To maximize reproducibility:
- Avoid images that update frequently or include volatile tools like shells or package managers.
- Prefer minimal, deterministic images that change only when explicitly versioned.
Images that exclude a shell, package manager, and other unnecessary utilities have fewer moving parts, making them significantly less prone to introducing nondeterminism between builds. As an added benefit, these leaner images also reduce the attack surface — improving both reproducibility and security.
Look for minimal / micro / slim / distroless base images, or use scratch.
Crafting Dockerfiles for Reproducibility
A major challenge in building reproducible container images lies in managing timestamps — including those of files, layers, and the final image metadata. Any variation in timestamps between builds will result in different image digests, breaking reproducibility.
To address this, Docker supports the SOURCE_DATE_EPOCH build argument — a convention for pinning timestamps to a fixed value. Iron Bank derives this value from the CI_COMMIT_TIMESTMAP of the pipeline building the image. The "created" timestamp for the built image and all content in layers created as a part of this build will also bear this same timestamp.
Using SOURCE_DATE_EPOCH is only part of the solution. It's the responsibility of the image maintainer to:
- Avoid non-deterministic build steps
- Ensure tools respect
SOURCE_DATE_EPOCH - Eliminate volatile inputs (e.g.
date,uuidgen, temporary files with timestamps)
Each image may require specific strategies to achieve reproducibility, but the underlying principle is the same:
Avoid generating dynamic content unless it's based on deterministic inputs.
Example 1: Use Deterministic Timestamps
The following example Dockerfile will produce a different image on every build, because we are generating a timestamp dynamically and writing it to a file at build time. The timestamp will be set to whatever the time is when the build is taking place:
FROM public.ecr.aws/ubuntu/ubuntu:22.04
# This breaks reproducibility
RUN echo $(date +%s) >/timestamp.txt
To ensure reproducible builds, use the SOURCE_DATE_EPOCH environment variable instead.
This allows the same timestamp to be used across builds, resulting in consistent image digests (assuming the base image remains unchanged):
FROM public.ecr.aws/ubuntu/ubuntu:22.04
# Reproducibility is maintained
RUN echo "${SOURCE_DATE_EPOCH}" >/timestamp.txt
Note:
SOURCE_DATE_EPOCHis automatically supplied by Iron Bank as anARGto your Dockerfile.
Example 2: Pin PIP Dependencies and Clean Cache
The following Dockerfile may change on any build because the version of requests being installed is not pinned, and there are cache files created that may also change on every build.
FROM kiwigrid/k8s-sidecar:1.30.3 as base
RUN pip install requests
Instead, use a requirements.txt file with pinned dependencies, and the --require-hashes option to ensure every package and its dependencies are pinned by hash. Don't forget to clean up the pip cache.
COPY files/requirements.txt /opt/requirements.txt
RUN pip install --no-cache-dir --require-hashes -r /opt/requirements.txt && \
rm -rf /root/.cache/pip
Example 3: Clean apt upgrade / install
Various logs and caches may need to be cleared to make an image reproducible when performing apt-get upgrades or installs.

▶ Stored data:

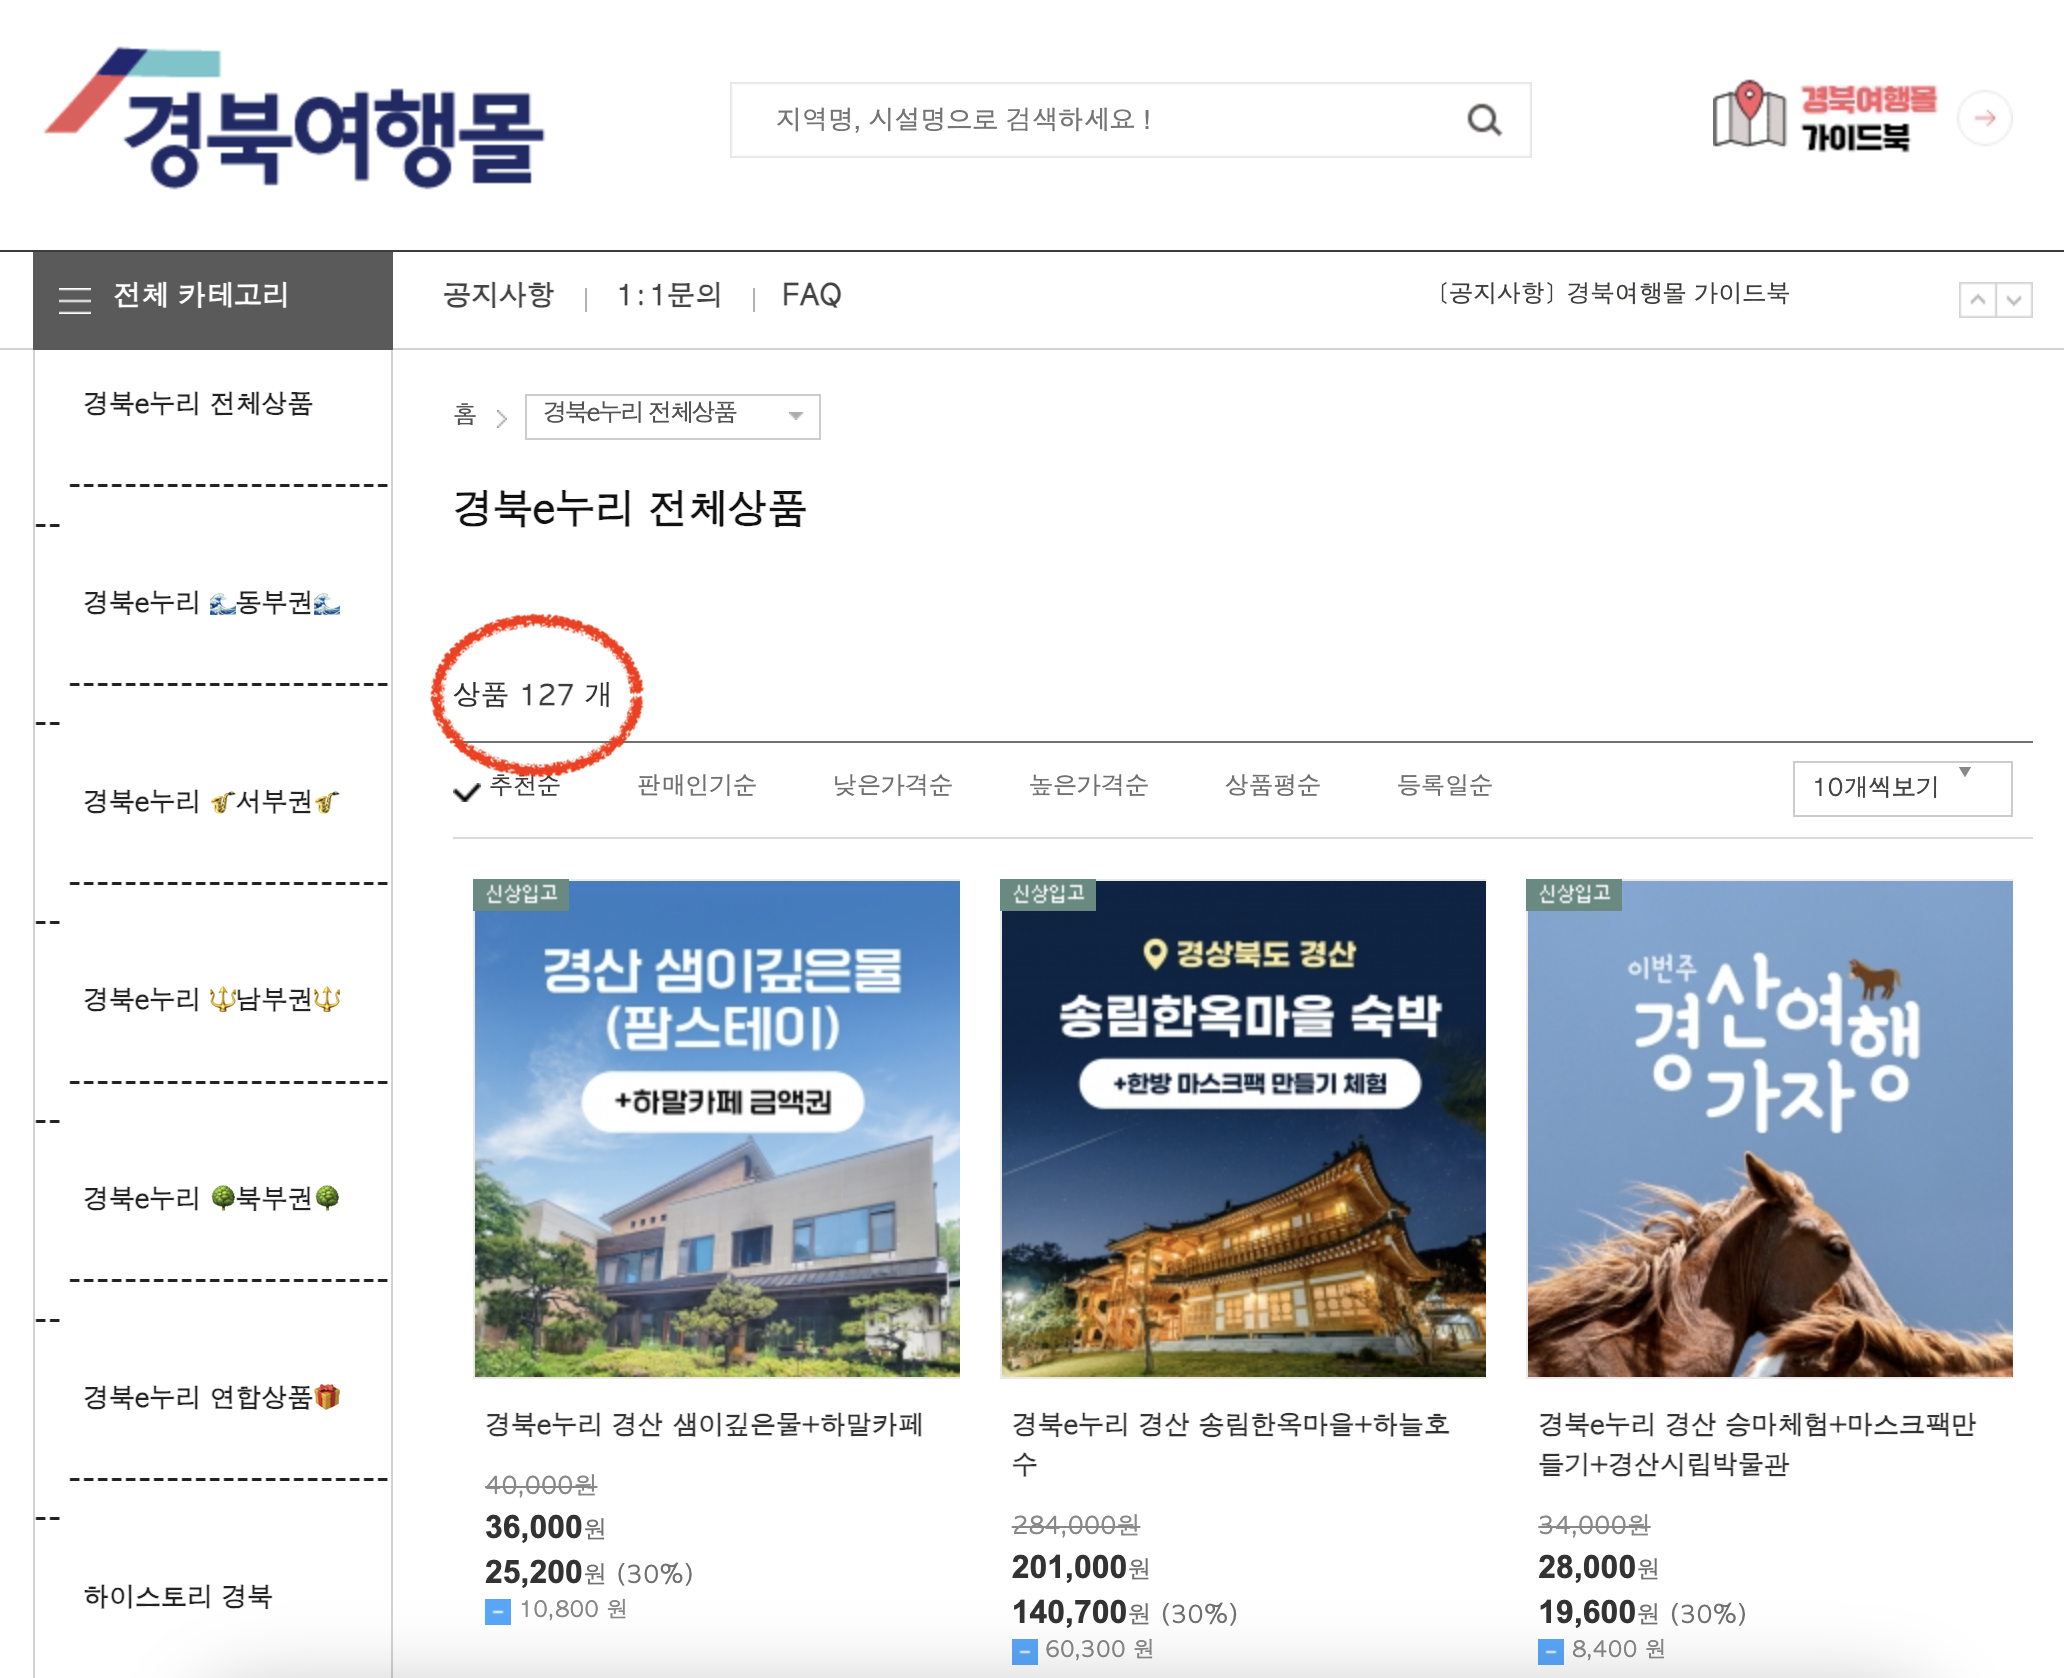
Task: Open the FAQ menu item
Action: coord(811,295)
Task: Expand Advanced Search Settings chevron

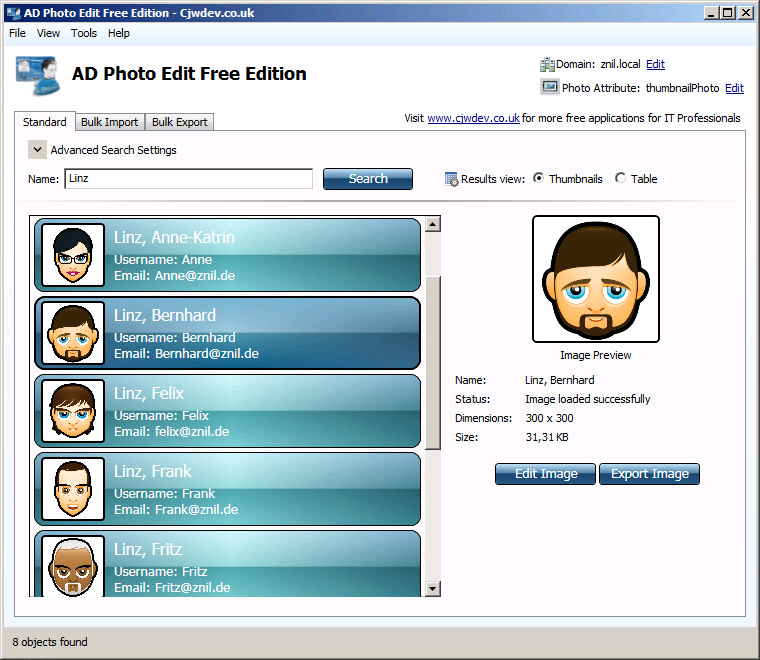Action: point(37,150)
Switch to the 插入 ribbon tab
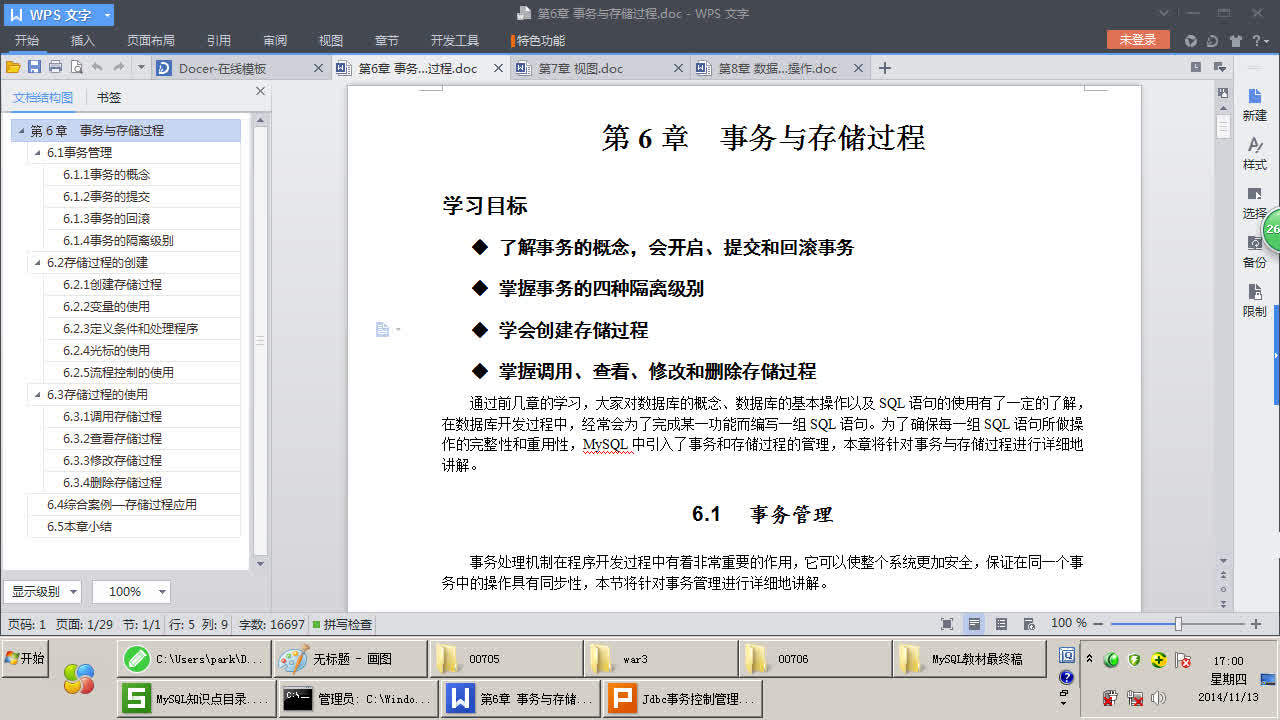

▶ STATED TASK 1: Repeat the excerpt on reproducible images, starting with "Example 2: Pin" and going on through "the pip cache.".
▶ STATED TASK 2: In the excerpt on reproducible images, which pip option ensures every package and its dependencies are pinned by hash?
▶ STATED TASK 3: List the words the excerpt on reproducible images gives to describe the base images to look for.

▶ CORRECT ANSWER 1:
Example 2: Pin PIP Dependencies and Clean Cache
The following Dockerfile may change on any build because the version of requests being installed is not pinned, and there are cache files created that may also change on every build.
FROM kiwigrid/k8s-sidecar:1.30.3 as base
RUN pip install requests
Instead, use a requirements.txt file with pinned dependencies, and the --require-hashes option to ensure every package and its dependencies are pinned by hash. Don't forget to clean up the pip cache.

▶ CORRECT ANSWER 2: --require-hashes

▶ CORRECT ANSWER 3: minimal, micro, slim, distroless